‘Who Throws Whom Overboard?’ opens at Istanbul’s SALT Galata
ISTANBUL
The exhibition brings together photographic works, wall texts, films and installations addressing migration, borders, citizenship, capital and alternative economics. It does not suggest that these “issues” are related in terms of policy, but rather that they can be read as conjoined parts of an ongoing, global crisis.
The Austrian artist’s works make present the disembodied voices and visible archives of crisis and its nemesis, which he describes as “the social invention directed against the status quo with which the stateless and propertyless confound competitiveness, bury barbed-wire checkpoints or turn factories inside-out.”
The exhibition is composed around a newly commissioned film that was produced by Ressler in Istanbul this summer.
After a period of research around self-organized activities in the city and the local refugee situation, Ressler focused his attention on Syrian individuals who have declined to beg for “asylum” from institutional Europe, choosing instead to continue their lives in Istanbul.
In the film “There are no Syrian refugees in Turkey,” recorded conversations with Syrian refugees describe a “guest” life in the metropolis. Orators talk about the difficulty of making a living and the reluctance of the EU to admit more than a pitiful number of refugees.
Quietly reversing the perspective of the Western “refugee debate,” the film develops a political analysis of Turkish and European politics from the standpoint of the Syrian refugees.
Appearing alongside “There are no Syrian refugees in Turkey” is the artist’s previous film, “Emergency Turned Upside-Down.” In the latter, Ressler confronts the cynical and inhumane discourse that calls the presence of refugees in Europe an “emergency”: A word better suited to descriptions of war, terror and economic strangulation that force people to move.
The film counterposes the vast imaginative potential of a borderless world to the petty prison of nationality and the external, internal and social borders it imposes.
A large-format photograph in the exhibition space alludes to images of dead bodies on beaches, yet the men in the photographic series “Stranded” wear business suits. “Stranded” is directly linked to another large-format digital print, “The economy is wounded – let it die!” in which a sea crowded with sinking container ships and other vessels evokes an economic system that depends on global trade, a daily cause of ecological and social disasters.
The three-channel video installation “Occupy, Resist, Produce” explores economic models that seem more viable for the future.
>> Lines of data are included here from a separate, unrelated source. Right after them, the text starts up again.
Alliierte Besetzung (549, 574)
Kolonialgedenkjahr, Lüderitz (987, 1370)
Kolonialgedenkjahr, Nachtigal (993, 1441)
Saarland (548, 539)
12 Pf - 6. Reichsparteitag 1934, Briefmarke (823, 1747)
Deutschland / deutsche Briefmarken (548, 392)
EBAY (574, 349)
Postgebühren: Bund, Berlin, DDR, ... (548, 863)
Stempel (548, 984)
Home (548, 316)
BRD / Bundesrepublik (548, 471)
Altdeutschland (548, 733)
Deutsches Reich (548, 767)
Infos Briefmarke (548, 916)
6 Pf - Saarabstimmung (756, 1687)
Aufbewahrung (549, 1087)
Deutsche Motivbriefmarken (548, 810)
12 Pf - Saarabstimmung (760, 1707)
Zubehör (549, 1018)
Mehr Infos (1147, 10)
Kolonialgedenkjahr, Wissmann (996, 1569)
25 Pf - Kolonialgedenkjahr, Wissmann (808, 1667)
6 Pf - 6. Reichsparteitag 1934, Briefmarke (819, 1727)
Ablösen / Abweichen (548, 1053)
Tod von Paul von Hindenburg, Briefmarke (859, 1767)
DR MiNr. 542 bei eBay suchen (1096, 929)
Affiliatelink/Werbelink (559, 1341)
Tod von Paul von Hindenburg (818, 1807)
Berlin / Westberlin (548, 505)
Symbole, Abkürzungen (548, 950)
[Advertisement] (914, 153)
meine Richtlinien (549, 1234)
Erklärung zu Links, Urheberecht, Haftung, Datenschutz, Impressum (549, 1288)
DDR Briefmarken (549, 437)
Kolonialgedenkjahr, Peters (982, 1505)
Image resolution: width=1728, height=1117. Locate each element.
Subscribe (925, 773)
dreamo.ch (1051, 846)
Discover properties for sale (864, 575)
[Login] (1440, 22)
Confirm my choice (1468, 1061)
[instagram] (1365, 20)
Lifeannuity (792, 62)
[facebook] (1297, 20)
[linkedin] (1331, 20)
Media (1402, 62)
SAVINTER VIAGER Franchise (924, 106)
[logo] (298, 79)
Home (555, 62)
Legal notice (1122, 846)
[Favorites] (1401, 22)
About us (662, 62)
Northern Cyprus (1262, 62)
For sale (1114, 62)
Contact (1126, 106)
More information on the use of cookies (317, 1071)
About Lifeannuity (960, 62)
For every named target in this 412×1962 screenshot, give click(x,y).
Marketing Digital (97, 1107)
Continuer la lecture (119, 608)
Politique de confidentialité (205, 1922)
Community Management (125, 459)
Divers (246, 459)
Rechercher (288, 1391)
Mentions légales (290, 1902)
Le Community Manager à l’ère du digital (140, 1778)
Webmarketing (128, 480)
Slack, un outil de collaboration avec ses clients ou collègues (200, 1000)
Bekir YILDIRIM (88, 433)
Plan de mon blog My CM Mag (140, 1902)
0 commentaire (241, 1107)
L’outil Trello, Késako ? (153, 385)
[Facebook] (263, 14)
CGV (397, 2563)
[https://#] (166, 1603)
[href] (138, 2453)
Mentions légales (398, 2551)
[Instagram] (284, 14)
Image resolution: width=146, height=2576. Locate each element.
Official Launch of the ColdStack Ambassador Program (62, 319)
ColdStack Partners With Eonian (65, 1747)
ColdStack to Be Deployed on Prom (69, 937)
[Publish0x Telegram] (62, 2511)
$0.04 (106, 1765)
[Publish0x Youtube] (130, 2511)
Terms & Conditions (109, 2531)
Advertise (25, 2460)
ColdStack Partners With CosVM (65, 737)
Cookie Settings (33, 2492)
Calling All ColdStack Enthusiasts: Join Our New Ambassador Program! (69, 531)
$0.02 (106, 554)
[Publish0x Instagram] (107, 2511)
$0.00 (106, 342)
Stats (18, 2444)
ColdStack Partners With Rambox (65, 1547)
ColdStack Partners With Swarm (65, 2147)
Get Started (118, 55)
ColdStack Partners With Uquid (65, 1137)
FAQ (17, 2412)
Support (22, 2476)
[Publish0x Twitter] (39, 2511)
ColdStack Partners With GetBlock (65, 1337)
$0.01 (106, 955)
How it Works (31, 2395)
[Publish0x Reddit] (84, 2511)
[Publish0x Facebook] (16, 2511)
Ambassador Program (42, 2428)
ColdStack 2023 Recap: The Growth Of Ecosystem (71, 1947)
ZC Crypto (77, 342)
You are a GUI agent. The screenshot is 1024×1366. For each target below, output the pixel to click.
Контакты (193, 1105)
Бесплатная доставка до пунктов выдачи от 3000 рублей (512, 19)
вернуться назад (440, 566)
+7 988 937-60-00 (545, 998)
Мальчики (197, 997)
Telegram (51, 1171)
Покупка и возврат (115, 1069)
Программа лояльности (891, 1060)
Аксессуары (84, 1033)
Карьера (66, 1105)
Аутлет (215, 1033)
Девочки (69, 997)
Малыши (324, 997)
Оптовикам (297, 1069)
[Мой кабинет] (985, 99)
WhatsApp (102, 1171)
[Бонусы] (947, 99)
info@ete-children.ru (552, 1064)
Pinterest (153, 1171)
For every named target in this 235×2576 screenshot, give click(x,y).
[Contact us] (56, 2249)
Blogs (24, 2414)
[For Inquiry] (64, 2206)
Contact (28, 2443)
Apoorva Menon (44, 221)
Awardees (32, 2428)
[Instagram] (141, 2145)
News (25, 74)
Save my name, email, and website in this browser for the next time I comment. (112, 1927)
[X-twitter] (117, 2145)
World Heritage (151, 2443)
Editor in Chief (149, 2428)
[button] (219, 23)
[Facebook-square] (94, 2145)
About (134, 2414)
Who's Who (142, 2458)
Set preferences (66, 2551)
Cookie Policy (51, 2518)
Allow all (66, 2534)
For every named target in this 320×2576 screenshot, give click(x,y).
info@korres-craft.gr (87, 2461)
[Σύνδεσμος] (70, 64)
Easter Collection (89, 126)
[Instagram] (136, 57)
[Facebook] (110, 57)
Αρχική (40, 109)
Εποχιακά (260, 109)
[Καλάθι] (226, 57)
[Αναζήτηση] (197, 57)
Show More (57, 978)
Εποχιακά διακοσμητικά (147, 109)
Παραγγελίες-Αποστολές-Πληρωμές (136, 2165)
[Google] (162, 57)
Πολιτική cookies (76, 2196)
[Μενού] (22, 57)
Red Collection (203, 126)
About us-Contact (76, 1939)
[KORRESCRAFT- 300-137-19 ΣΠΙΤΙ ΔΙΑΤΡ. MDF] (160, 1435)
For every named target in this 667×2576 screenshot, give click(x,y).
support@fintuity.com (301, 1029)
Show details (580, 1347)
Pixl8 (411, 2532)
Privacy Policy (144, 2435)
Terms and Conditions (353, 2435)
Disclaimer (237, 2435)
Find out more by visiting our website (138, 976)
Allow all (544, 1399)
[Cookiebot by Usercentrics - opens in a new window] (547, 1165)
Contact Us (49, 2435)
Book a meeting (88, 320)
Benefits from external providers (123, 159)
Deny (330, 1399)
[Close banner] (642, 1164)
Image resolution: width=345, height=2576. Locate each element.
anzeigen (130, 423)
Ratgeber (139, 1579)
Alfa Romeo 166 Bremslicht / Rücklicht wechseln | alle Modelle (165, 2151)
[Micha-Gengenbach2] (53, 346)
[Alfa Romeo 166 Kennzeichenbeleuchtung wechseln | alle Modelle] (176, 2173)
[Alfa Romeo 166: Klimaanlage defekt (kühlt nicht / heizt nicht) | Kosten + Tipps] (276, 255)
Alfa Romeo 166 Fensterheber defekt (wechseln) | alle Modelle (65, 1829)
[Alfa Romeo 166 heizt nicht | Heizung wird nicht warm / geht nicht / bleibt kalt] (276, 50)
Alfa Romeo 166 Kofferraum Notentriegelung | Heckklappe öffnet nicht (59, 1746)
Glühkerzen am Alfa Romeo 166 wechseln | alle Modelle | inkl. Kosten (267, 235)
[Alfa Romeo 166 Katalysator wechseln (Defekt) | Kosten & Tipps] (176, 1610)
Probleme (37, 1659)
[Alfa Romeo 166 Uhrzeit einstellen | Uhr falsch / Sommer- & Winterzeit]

It shows three factories in Milan, Rome and Thessaloniki where the purpose of factory occupations was to bring production under workers’ control.
Additional works are also presented throughout the building.
During the opening weeks of the exhibition, the work “Too big to fail” is presented in two city locations on advertising billboards. The phrase echoes how politicians assessed major banks during the 2008 financial crisis and why they claimed that banks should be bailed out through public money, but Ressler suggests it could also carry the meaning that the global desire for a democratic transformation becomes “system-relevant” and impossible to ignore by those in power.
“Who Throws Whom Overboard?” can be seen through Jan. 15, 2017.